## WHAT THE EXERCISE ASKS:
Starting with the line that contains "Click the crying" and stopping after the line that contains "You are a computer-use agent. Image resolution: width=600", copy the entries below exactly. Include nothing else.

┌─ SOURCE RECORDS

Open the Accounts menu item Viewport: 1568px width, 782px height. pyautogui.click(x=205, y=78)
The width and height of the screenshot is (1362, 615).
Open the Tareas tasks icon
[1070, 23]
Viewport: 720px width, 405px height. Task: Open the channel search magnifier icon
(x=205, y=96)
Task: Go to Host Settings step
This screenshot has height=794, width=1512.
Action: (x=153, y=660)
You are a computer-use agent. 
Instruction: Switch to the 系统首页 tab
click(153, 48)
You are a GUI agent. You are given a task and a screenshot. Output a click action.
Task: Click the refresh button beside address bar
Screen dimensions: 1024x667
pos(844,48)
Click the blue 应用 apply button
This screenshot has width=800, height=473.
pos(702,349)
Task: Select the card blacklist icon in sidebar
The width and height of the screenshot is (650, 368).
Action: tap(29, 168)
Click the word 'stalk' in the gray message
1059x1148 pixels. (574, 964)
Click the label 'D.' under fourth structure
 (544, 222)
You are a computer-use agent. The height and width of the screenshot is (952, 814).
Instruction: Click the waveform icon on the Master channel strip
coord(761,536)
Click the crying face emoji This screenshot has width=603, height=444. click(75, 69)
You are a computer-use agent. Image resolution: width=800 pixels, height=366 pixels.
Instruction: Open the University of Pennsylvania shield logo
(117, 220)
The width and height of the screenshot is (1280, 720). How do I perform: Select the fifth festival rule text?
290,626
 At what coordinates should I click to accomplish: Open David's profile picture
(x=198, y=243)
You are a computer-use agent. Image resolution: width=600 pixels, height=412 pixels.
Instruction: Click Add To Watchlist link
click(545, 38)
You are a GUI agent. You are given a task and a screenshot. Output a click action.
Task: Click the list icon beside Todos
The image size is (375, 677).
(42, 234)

└─

## SOLUTION TO THIS TASK:
Click the crying face emoji This screenshot has width=603, height=444. click(75, 69)
You are a computer-use agent. Image resolution: width=800 pixels, height=366 pixels.
Instruction: Open the University of Pennsylvania shield logo
(117, 220)
The width and height of the screenshot is (1280, 720). How do I perform: Select the fifth festival rule text?
290,626
 At what coordinates should I click to accomplish: Open David's profile picture
(x=198, y=243)
You are a computer-use agent. Image resolution: width=600 pixels, height=412 pixels.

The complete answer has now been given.